The day is not far off when images of majority-white crowds waving signs at campaign rallies for white candidates will appear as quaint and old-fashioned as ads for Hutzler's and Haussner's. The inescapable truth is that our nation is well on the way to becoming a “majority minority” country. That tipping point is reached when less than half the population self-identifies as non-Hispanic white.

Therefore, the presidential campaign of 2016 is one of the last, in historical terms, when candidates scrambling to win and woo “minority” voters are by definition looking for non-Caucasians.

The Iowa and New Hampshire white-outs obscured the fact that the District of Columbia and four states are already majority-minority: California, Hawaii, New Mexico and Texas.

Maryland follows right behind. Within five years, we'll be a majority-minority state, according to research published last year by the Center for American Progress, the American Enterprise Institute, and demographer William H. Frey of the Brookings Institution.

Nevada, the site of a recent primary battle, is also on track to make the transition within five years, along with Georgia and Florida.

Flash forward to 2060, 11 presidential election cycles from now. By that point, roughly two-thirds of the country's population will be non-white. Maryland's eligible voters will comprise a non-white powerhouse, with roughly 64 percent of these residents identifying as something other than white.

Even Iowa, overwhelmingly white now, is expected to triple its non-white population by 2060, according to the report, so that roughly one-quarter of those eligible to vote will be non-Caucasian.

If any of this takes you by surprise, then we're not talking about it nearly enough. To be sure, there are a number of Beltway think tanks and U.S. Census data crunchers putting out charts and graphs and white papers that amply delineate these trends. But it's far from a regular topic of conversation on the campaign trail, let alone in the average living room.

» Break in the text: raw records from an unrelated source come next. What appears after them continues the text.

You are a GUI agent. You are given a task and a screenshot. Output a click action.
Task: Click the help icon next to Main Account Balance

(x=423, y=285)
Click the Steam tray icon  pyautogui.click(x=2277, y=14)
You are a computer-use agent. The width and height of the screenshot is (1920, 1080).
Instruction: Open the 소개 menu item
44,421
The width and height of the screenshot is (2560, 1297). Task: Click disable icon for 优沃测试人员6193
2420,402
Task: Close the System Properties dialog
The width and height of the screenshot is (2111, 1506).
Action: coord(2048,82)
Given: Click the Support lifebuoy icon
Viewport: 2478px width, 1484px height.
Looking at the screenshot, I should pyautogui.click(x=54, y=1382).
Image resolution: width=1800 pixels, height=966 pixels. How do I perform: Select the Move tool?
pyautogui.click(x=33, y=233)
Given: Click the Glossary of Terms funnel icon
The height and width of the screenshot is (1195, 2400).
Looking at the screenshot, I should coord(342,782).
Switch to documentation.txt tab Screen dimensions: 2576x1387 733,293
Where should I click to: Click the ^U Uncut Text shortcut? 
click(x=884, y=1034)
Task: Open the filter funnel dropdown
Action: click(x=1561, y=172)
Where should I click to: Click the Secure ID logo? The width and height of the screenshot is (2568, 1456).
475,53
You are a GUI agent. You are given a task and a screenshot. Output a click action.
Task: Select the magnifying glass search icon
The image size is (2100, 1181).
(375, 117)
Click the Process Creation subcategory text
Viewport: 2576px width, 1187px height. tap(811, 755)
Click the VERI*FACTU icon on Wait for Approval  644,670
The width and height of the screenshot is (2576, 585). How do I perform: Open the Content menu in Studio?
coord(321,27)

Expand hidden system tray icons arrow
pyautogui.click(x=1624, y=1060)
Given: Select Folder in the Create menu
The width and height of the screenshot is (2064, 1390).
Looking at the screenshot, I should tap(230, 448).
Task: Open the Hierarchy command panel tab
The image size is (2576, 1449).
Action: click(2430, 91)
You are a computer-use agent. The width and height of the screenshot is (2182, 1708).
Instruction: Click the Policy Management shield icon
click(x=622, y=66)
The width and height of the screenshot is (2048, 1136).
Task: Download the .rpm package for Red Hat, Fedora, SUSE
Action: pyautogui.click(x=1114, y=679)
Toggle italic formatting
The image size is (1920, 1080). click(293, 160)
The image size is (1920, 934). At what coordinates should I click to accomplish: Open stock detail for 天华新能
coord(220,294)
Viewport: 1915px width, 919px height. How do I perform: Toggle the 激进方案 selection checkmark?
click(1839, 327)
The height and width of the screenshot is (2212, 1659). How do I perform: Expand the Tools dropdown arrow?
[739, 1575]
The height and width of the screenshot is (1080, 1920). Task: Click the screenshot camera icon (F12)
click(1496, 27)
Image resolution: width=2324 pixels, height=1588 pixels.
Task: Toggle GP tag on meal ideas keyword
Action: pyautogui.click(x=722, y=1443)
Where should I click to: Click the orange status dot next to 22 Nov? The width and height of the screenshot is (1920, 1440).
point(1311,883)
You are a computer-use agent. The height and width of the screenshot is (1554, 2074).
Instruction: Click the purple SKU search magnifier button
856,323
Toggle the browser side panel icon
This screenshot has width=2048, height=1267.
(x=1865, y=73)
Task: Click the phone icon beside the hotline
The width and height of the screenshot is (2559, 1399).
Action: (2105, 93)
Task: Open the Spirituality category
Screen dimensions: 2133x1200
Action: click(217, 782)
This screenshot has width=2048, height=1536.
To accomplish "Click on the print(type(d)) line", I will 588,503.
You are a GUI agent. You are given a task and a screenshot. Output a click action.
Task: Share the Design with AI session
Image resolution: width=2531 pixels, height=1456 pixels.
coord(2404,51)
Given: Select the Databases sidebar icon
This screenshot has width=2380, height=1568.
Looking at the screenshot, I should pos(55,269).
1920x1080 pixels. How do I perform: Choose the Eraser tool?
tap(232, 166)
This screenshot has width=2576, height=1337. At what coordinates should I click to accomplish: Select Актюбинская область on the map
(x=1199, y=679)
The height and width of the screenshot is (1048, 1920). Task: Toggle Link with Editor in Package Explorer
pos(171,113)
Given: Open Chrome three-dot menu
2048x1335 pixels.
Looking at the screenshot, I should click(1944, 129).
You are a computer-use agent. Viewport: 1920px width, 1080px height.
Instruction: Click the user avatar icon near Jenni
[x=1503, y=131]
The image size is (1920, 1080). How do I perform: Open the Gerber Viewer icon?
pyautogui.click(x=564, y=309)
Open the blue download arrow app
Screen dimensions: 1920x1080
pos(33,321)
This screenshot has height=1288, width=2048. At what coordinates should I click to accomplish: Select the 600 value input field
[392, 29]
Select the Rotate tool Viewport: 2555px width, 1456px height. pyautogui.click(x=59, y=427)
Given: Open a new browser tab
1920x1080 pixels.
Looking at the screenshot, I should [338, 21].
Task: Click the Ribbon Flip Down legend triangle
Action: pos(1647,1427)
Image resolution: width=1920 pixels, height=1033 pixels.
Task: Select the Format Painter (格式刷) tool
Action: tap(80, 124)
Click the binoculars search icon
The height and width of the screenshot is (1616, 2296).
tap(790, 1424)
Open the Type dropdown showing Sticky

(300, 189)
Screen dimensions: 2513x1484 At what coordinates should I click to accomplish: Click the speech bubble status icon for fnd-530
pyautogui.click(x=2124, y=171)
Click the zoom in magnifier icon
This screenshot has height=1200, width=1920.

So I was gratified when PBS news anchor Gwen Ifill, who moderated the Democratic debate between Hillary Clinton and Bernie Sanders in Milwaukee, asked the candidates an unexpected question: “By the middle of this century, the nation is going to be majority non-white. ... If working-class white Americans are about to be outnumbered ... don't they have a reason to be resentful?”

Let's steer clear of the emotional bait embedded in Ms. Ifill's question and stick to the facts. This transition really is a numbers game. For instance, there are currently more than 13.2 million unregistered Hispanic and Asian eligible voters in the United States, according to an analysis of federal data by the Partnership for a New American Economy. Every month for the next two decades, 50,000 Hispanics in America will turn 18. Millions more young adults and African-Americans are also unregistered to vote — for now.

There are many reasons why many Americans do not participate in our current political process, but the tide will turn. With or without a major civil uprising or revolution in this country, and regardless of how many white people resent the changes swirling around them, statistics will win out.

New political agendas will be set by non-white voters and the non-white politicians they elect. The dominant white power structure will not disappear overnight, but it will be diluted, integrated and subsumed in various ways, great and small. Big money, and big business, may retain their outsized influence, but over time the money will flow to — and from — different hands.

So this is as good a time as any for us to stop taking for granted everything we always take for granted, such as who we mean by “we” in this sentence. Calling Spanish a “foreign” language. Expecting a mostly white mainstream media to set the news agenda. And looking to a raft of white presidential candidates to put the interests of white people first, despite their best efforts to be inclusive.

It boils down to this: If you're white in America today, including in Maryland, your grandchildren might — and your great-grandchildren almost certainly will — be the de facto “minority.”

It's time to deal with it. This is America.